On Sat, Feb 23, 2008 at 03:23:49AM +0100, J.C. Pizarro wrote:
> On 2008/2/23, Al Viro <[EMAIL PROTECTED]> wrote:
> > On Fri, Feb 22, 2008 at 05:51:04PM -0800, Junio C Hamano wrote:
> >  > Al Viro <[EMAIL PROTECTED]> writes:
> >  >
> >  > > On Sat, Feb 23, 2008 at 02:37:00AM +0100, Jan Engelhardt wrote:
> >  > >
> >  > >> >do you tend to clone the entire repository repeatedly into a series
> >  > >> >of separate working directories
> >  > >>
> >  > >> Too time consuming on consumer drives with projects the size of Linux.
> >  > >
> >  > > git clone -l -s
> >  > >
> >  > > is not particulary slow...
> >  >
> >  > How big is a checkout of a single revision of kernel these days,
> >  > compared to a well-packed history since v2.6.12-rc2?
> >  >
> >  > The cost of writing out the work tree files isn't ignorable and
> >  > probably more than writing out the repository data (which -s
> >  > saves for you).
> >
> >
> > Depends...  I'm using ext2 for that and noatime everywhere, so that might
> >  change the picture, but IME it's fast enough...  As for the size, it gets
> >  to ~320Mb on disk, which is comparable to the pack size (~240-odd Mb).
> 
> Yesterday, i had git cloned git://foo.com/bar.git   ( 777 MiB )
> Today, i've git cloned git://foo.com/bar.git   ( 779 MiB )
> 
> Both repos are different binaries , and i used 777 MiB + 779 MiB = 1556 MiB
> of bandwidth in two days.

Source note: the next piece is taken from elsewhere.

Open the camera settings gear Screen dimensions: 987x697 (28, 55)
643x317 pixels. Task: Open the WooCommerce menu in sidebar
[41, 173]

It's much!
> 
> Why don't we implement "binary delta between old git repo and recent git repo"
> with "SHA1 built git repo verifier"?
> 
> Suppose the size cost of this binary delta is e.g. around 52 MiB instead of
> 2 MiB due to numerous mismatching of binary parts, then the bandwidth
> in two days will be 777 MiB + 52 MiB = 829 MiB instead of 1556 MiB.
> 
> Unfortunately, this "binary delta of repos" is not implemented yet :|

See git-pull .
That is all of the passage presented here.